Dirigent François-Xavier Roth setzt in seiner Auseinandersetzung mit Anton Bruckners Symphonien auf die Erstfassungen. In Bezug auf die Neunte bedeutet das die dreisätzige Originalversion, herausgegeben von Leopold Nowak, ehemals Leiter der Bruckner-Gesamtausgabe. Roth bemüht sich in seiner Interpretation um die zukunftsweisende Modernität in Bruckners symphonischen Kolossen: „Bruckner lässt in seinen Symphonien ein regelrechtes Klang-Magma entstehen, indem er das Innenleben der Klänge formt. Ein Hörerlebnis, das Spektralmusik gewissermaßen vorausnimmt.“ Sich Bruckners Klangschichtungen mit den schier endlos scheinenden Wiederholungen, die sich auftürmen ohne wirklich Luft abzulassen, als Magma vorzustellen, hat etwas. Es brodelt tatsächlich im Inneren der dahinziehenden Tremoli-Klangflächen. Der erste Satz in Roths Lesart entfacht die Spannung eines Hitchcock-Thrillers. Das Besondere an der Aufnahme, sie ist nie „einfach nur laut“ im Sinne einer Bruckner-Walze, die über alles drüberfährt.
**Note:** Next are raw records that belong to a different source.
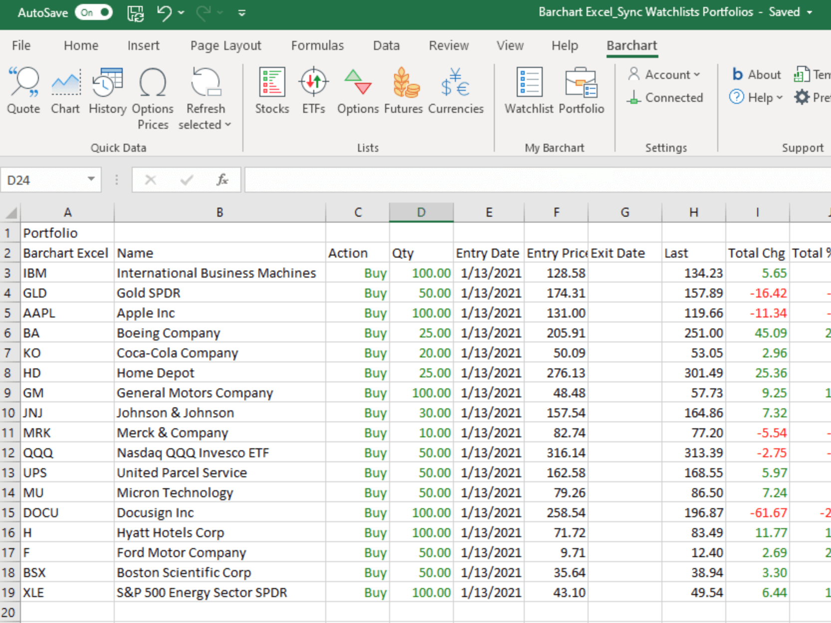Open Options Prices from Quick Data
Screen dimensions: 831x623
click(153, 98)
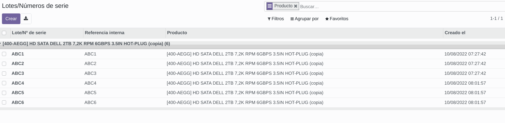Click the 1-1 / 1 pager counter
Viewport: 505px width, 123px height.
click(x=497, y=18)
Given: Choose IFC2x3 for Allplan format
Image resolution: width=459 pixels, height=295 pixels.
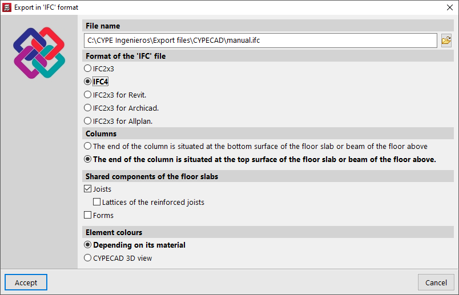Looking at the screenshot, I should click(x=87, y=121).
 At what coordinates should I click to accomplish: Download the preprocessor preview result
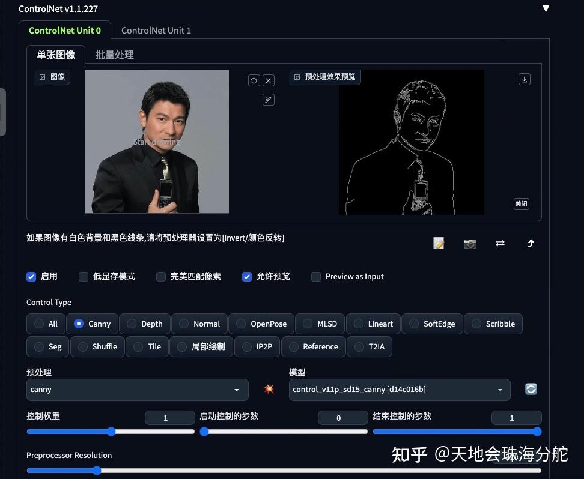point(523,79)
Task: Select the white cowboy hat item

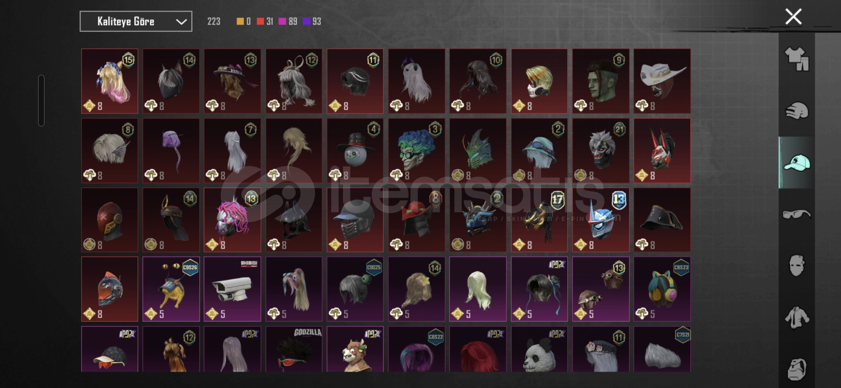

Roth setzt genauso auf Bruckners Brüche, harmonisch wie rhythmisch, und erreicht damit eine dichte Dramatik. Die einzelnen Orchesterregister stehen sich um nichts nach. Das bewegt lebhafte Scherzo peitscht, stampft und tanzt. Und im Handumdrehen schmiegen sich saftige Streicherphrasen dagegen. Ein Dialog, der sich auf mehreren Ebenen abspielt – vergleichbar einem Haus, in dem in drei Stockwerken über das gleiche Thema diskutiert wird. Diese packende Interpretation nimmt die Zuhörerin auf Tuchfühlung mit Bruckners kompositorischer Intensität – das Ohr erfrischt sich in sprudelndem Bruckner-Quellwasser.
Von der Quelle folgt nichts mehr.